ECLI:NL:RBUTR:2003:AF4464
Rechtbank Utrecht
- Eerste aanleg - meervoudig
- P. Bender
- I.P.H.M. Severeijns
- G.G.C. de Korte
- Rechtspraak.nl
Vrijspraak van verdachte wegens onvoldoende bewijs in strafzaak
Op 13 februari 2003 heeft de Rechtbank Utrecht uitspraak gedaan in een strafzaak tegen een verdachte, die werd beschuldigd van verschillende strafbare feiten. De zaak werd behandeld door de meervoudige kamer voor strafzaken, waarbij de rechtbank op 30 januari 2003 een terechtzitting heeft gehouden. Tijdens deze zitting zijn de verklaringen van getuigen en de tenlastelegging besproken. De rechtbank heeft vastgesteld dat er sterke aanwijzingen waren voor de betrokkenheid van de verdachte bij de ten laste gelegde feiten, met name op basis van de verklaring van getuige N.A. Deze verklaring werd door de rechtbank als geloofwaardig en betrouwbaar beoordeeld. Echter, de rechtbank oordeelde dat deze aanwijzingen niet voldoende waren om wettig bewijs te leveren dat de verdachte daadwerkelijk de hem ten laste gelegde feiten had begaan.

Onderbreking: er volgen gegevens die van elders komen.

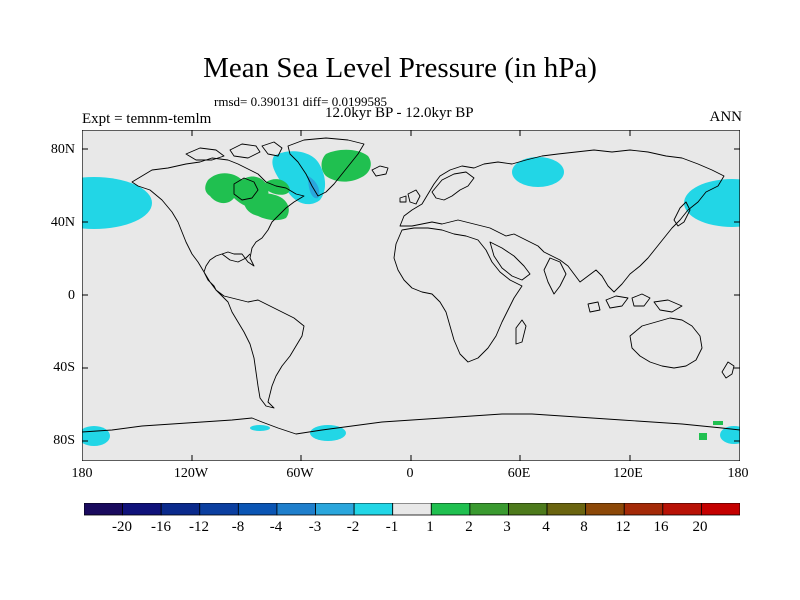 The height and width of the screenshot is (600, 800). Describe the element at coordinates (117, 203) in the screenshot. I see `north-pacific-low-west` at that location.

Er waren geen andere wettige bewijsmiddelen beschikbaar die de betrokkenheid van de verdachte konden onderbouwen. Daarom heeft de rechtbank besloten dat niet wettig en overtuigend bewezen was dat de verdachte de ten laste gelegde feiten had begaan, en sprak hem vrij van alle beschuldigingen.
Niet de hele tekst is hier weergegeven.